Rachmaninov, Sergej
Piano Concertos 1-4 / Rhapsody on a Theme of Paganini
Lise de la Salle (Klavier), Philharmonia Zürich, Ltg. Fabio Luisi
Ein Blick in das Werkverzeichnis Sergej Rachmaninows zeigt, welch zentrale Rolle für ihn die Gattung des Klavierkonzerts gespielt hat: Vom Opus 1 des 17-jährigen Moskauer Studenten bis zur drittletzten Opuszahl 43, der 1934 am Vierwaldstättersee geschriebenen Paganini-Rhapsodie, entstanden fünf Konzertwerke, die heute hinsichtlich weltweiter Aufführungshäufigkeit bzw. Publikumsresonanz als sein Hauptschaffen gelten dürfen. Die Zahl der seit Rachmaninows eigenen Einspielungen ab 1924 entstandenen Tonträger spiegelt diese Einschätzung wider, darunter Gesamteinspielungen von Vladimir Ashkenazy (1971, 1984), Rafael Orozco (1993), Bernd Glemser (1996), Kun-Woo Paik (1998), Simon Trpceski (2011) und Valentina Lisitsa (2012); dazu kaum noch überschaubare Einzeleinspielungen mit Spitzenleistungen u.a. von Byron Janis, Swjatoslaw Richter, Jorge Bolet, Vladimir Horowitz, Philippe Entremont und Arturo Benedetti Michelangeli.
In dieser pianistischen Löwengrube schlägt sich die 1988 geborene Französin Lise de la Salle, Meisterschülerin von Bruno Rigutto am Pariser Conservatoire, auf sehr respektable Weise. In ihrer Saison als Artist in Residence am Opernhaus Zürich spielte sie 2013/14 alle fünf Werke, und im Zusammenhang mit diesen Aufführungen entstand die vorliegende Gesamtaufnahme. Lise de la Salles eher heller Klavierton, der brachiale Klangexzesse meidet, bekommt vor allem den motorisch-luziden Finalsätzen des 1. und 4. Konzerts sowie der gesamten Paganini-Rhapsodie sehr gut; immer hört sie äußerst reaktionsschnell in das orchestrale Geschehen hinein und erleichert dergestalt die Koordinationsprobleme zwischen Klavier und Orchester merklich.
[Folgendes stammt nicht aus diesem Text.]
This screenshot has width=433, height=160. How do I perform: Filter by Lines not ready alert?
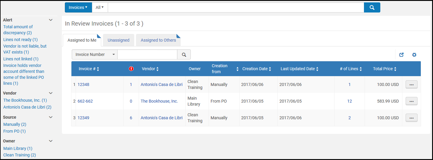20,40

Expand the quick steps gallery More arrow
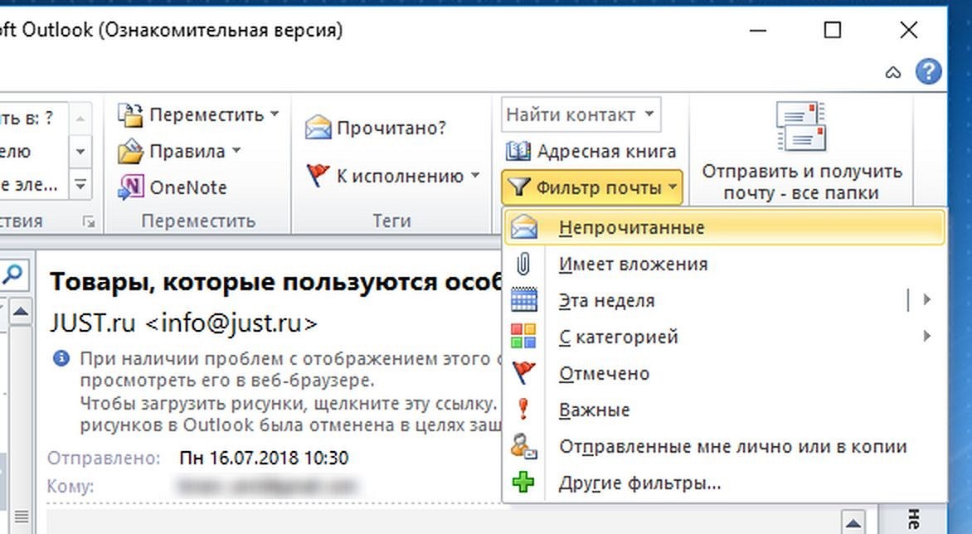[x=80, y=185]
Manche lyrischen Höhepunkte (Kopfthema des ersten Satzes aus Opus 1, Des-Dur-Variation aus Opus 43) lässt sie auf überzeugende Weise singen, und auch die gefürchteten akkordischen Parforce-
touren etwa in der Kadenz des ersten oder im Finale des dritten Konzerts meistert sie gekonnt, allerdings mit vergleichsweise vorsichtigen Tempi und wenig dynamischer Flexibilität im Fortissimo.
Die Philharmonia Zürich leistet vor allem im Bläserbereich vorzügliche Arbeit, die rhythmische Verzahnung mit den Streichern und dem Soloklavier ist meist mustergültig. Der Streicherklang wirkt leider etwas beengt, mitunter topfig. Fabio Luisi scheint zudem seinen Streichern eine Vibrato-Zurückhaltung aufzuerlegen, die der sinfonischen Größe von Rachmaninows Orchestergesten nicht immer gerecht wird; die wunderbare Einleitung zum langsamen Satz des dritten Konzerts, recht geradeaus und rubato-arm gespielt, bekommt so einen etwas biederen Anstrich. Der Booklet-Essay von Volker Hagedorn Vom Blockbuster zur Dekonstruktion rundet die insgesamt erfreuliche Editon auf originelle Weise ab.